[Fragmento seleccionado]
################
Así es que con el afán de poner al descubierto los perfiles de un temperamento lumpen, igualmente dócil y rebelde, capaz de vivir tanto en el fraude como a la espera de la auténtica gloria, Colautti mapea un territorio que será visitado cada vez con mayor urgencia en la literatura argentina. Y lo que registra, en la labor de pergeñar un sujeto que se cree dueño de una gracia, es la colisión de sus ambiciones contra los entresijos de la mundanidad. Finalmente Sebastián Dun constituye un arquetipo: esa criatura que luego de caer por enésima vez, no tiene más remedio que asistir al espectáculo del mundo desde su butaca de teatro de revista, solo, excluido y olvidado.
################
[Las tareas]
a. Explica en una a tres oraciones con qué propósito mapea Colautti, según el fragmento sobre Sebastián Dun, el territorio que menciona.
b. Reescribe el fragmento sobre Sebastián Dun desde "Así es que con" hasta "excluido y olvidado.", ambos incluidos, y pon "terreno" en lugar de "territorio".
c. Continúa el fragmento sobre Colautti y Sebastián Dun a partir del punto en que termina.

[Datos mostrados]
################
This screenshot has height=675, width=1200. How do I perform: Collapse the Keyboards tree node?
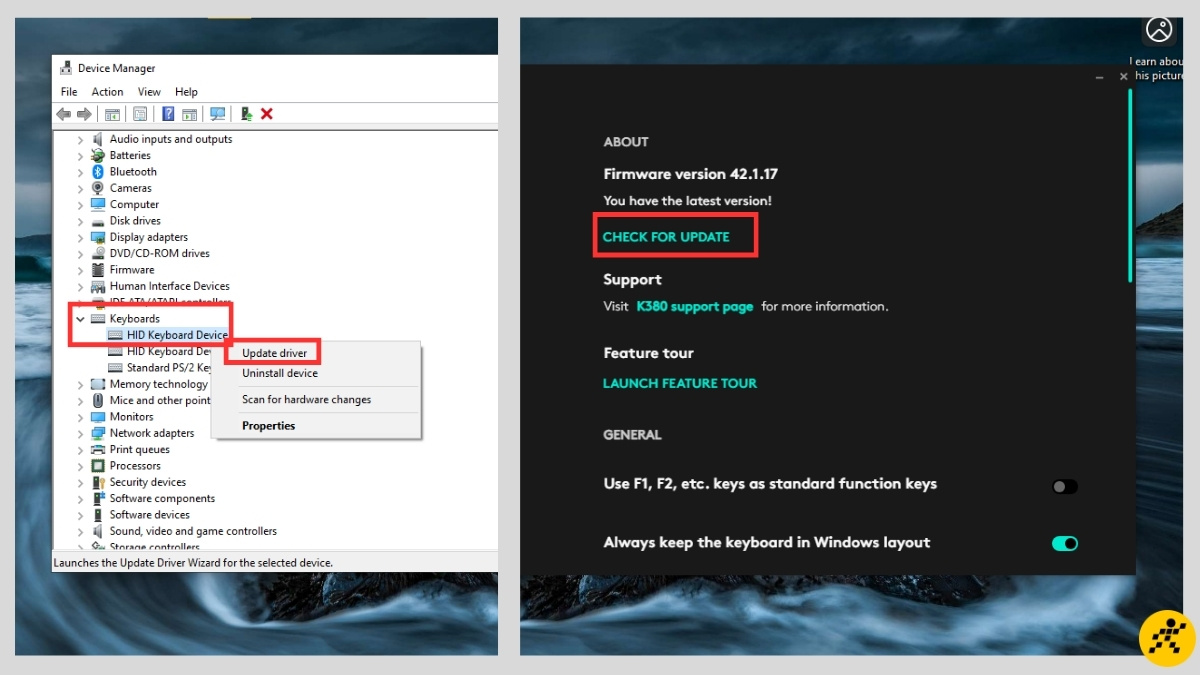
################
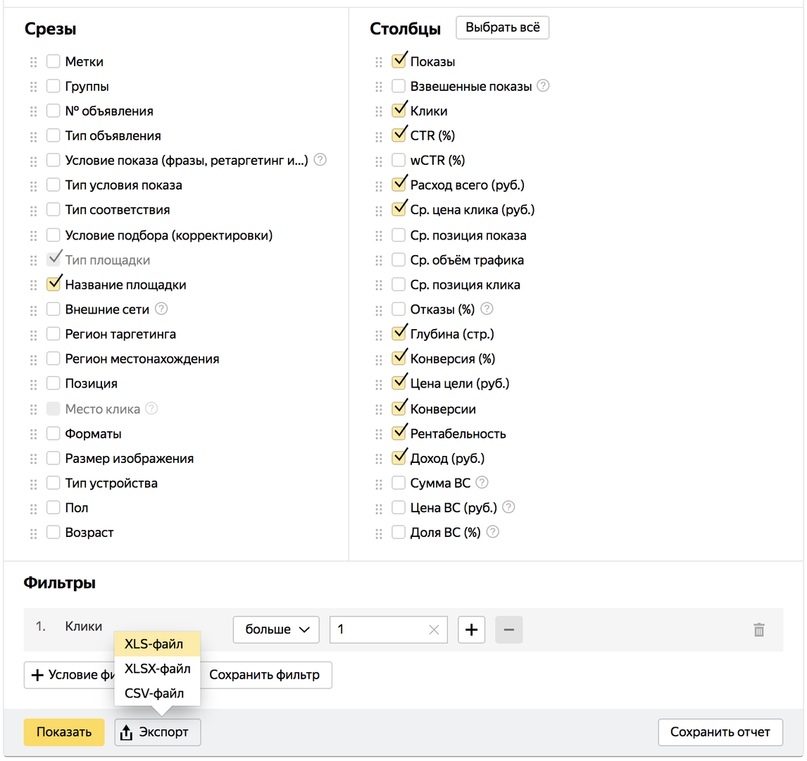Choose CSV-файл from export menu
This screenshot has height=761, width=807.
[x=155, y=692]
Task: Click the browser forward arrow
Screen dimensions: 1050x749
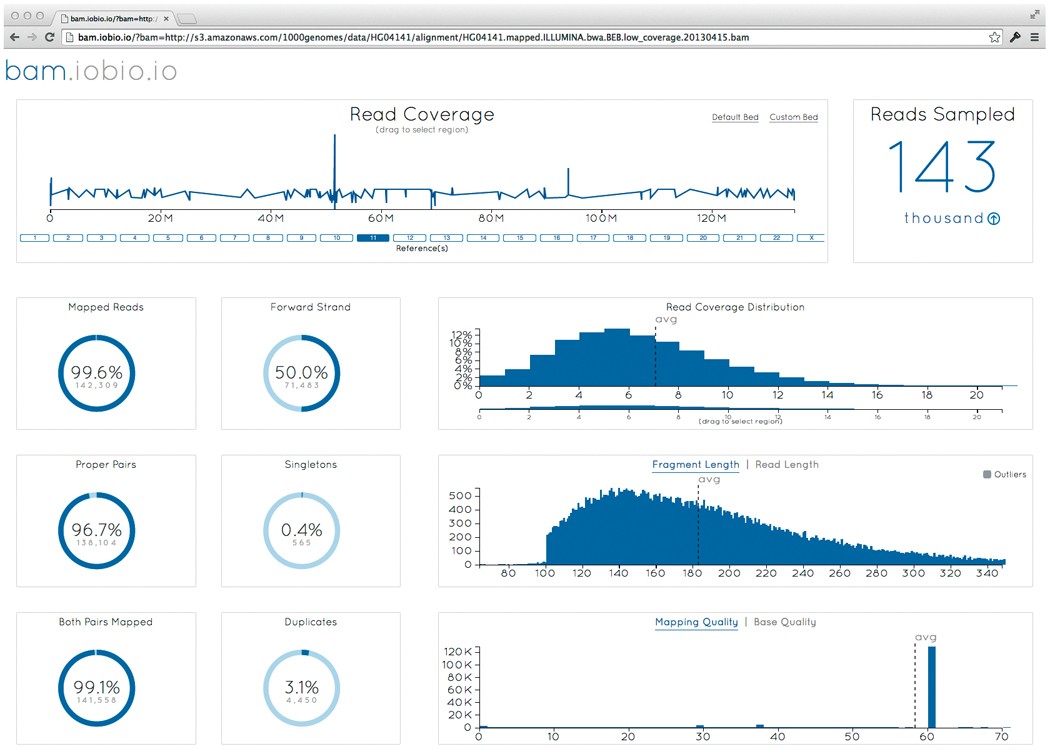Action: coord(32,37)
################
[Resultados en orden]
a. Según el fragmento, Colautti mapea ese territorio con el afán de poner al descubierto los perfiles de un temperamento lumpen. Ese temperamento es igualmente dócil y rebelde, y capaz de vivir tanto en el fraude como a la espera de la auténtica gloria.

b.
Así es que con el afán de poner al descubierto los perfiles de un temperamento lumpen, igualmente dócil y rebelde, capaz de vivir tanto en el fraude como a la espera de la auténtica gloria, Colautti mapea un terreno que será visitado cada vez con mayor urgencia en la literatura argentina. Y lo que registra, en la labor de pergeñar un sujeto que se cree dueño de una gracia, es la colisión de sus ambiciones contra los entresijos de la mundanidad. Finalmente Sebastián Dun constituye un arquetipo: esa criatura que luego de caer por enésima vez, no tiene más remedio que asistir al espectáculo del mundo desde su butaca de teatro de revista, solo, excluido y olvidado.

c.
(1)Algo que también debería señalarse es que lo celebrable de esta publicación convive, desgraciadamente, con un paupérrimo tratamiento desde el punto de vista de la edición de texto: abundancia de tildes incorrectas, erráticos signos de puntuación y, sobre todo, 141 páginas de texto sin justificar.

(2)Roland Barthes: Sade, Fourier, Loyola, Madrid, Cátedra, 1997.

(3)Ricardo Colautti: La conspiración de los porteros, Buenos Aires, Mansalva, 2007, p.52.